Not many charities have this problem. Come to think of it, this might be a first:
Too much money and not enough takers.
Welcome to the Airfare Assistance Fund, formed in April 2008 by the New Covenant Community Church in West Akron.
Led at the time by the Rev. Dick Griffith, the church stepped forward after a Beacon Journal column about families going into debt to fly their loved ones home after tours of duty in Iraq or Afghanistan.
The problem was this: Although the U.S. military pays to fly the troops from war zones back to their domestic bases, service members are on their own when it comes to getting all the way back to their hometowns.
Commercial airlines offer extremely limited military discounts or none at all. And because a soldier usually doesn’t know the date of his leave until the last minute, he often has to pay the same astronomical fare as last-minute business travelers.
So the church volunteered to administer a fund, and money began to flow in.

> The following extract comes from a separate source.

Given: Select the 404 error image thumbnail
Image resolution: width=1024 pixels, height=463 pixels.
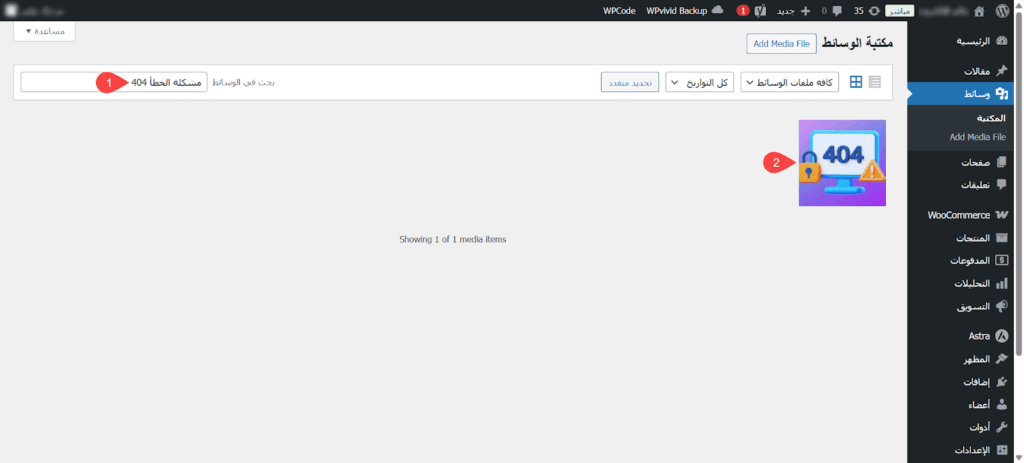Looking at the screenshot, I should click(842, 163).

Individuals, businesses and service organizations contributed. A fourth-grade class at Northwest Elementary School raised $1,400 by outworking other classes in a contest to see whose teacher would have to kiss a 200-pound pig.
In the end, the Airfare Assistance Fund wound up helping 26 area families to the tune of $29,182 in tickets. Heartwarming tales of emotional reunions were numerous.

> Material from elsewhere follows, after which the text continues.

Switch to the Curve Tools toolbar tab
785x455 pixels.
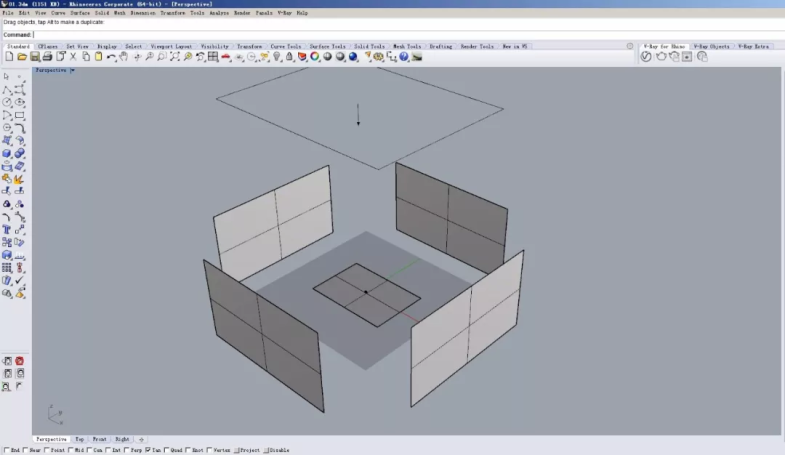(x=285, y=46)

After a few years, though, the number of families applying for help plummeted, perhaps because of a lack of ongoing publicity. At the end of last year, the fund contained $12,373, with no one to spend it on.
“In the past year,” says church treasurer John Sezna, “we have not received any requests for assistance in spite of our efforts to find people who might need this service.”
So the church had to figure out what to do with the money. After a lengthy investigation of military charities, it made an excellent choice.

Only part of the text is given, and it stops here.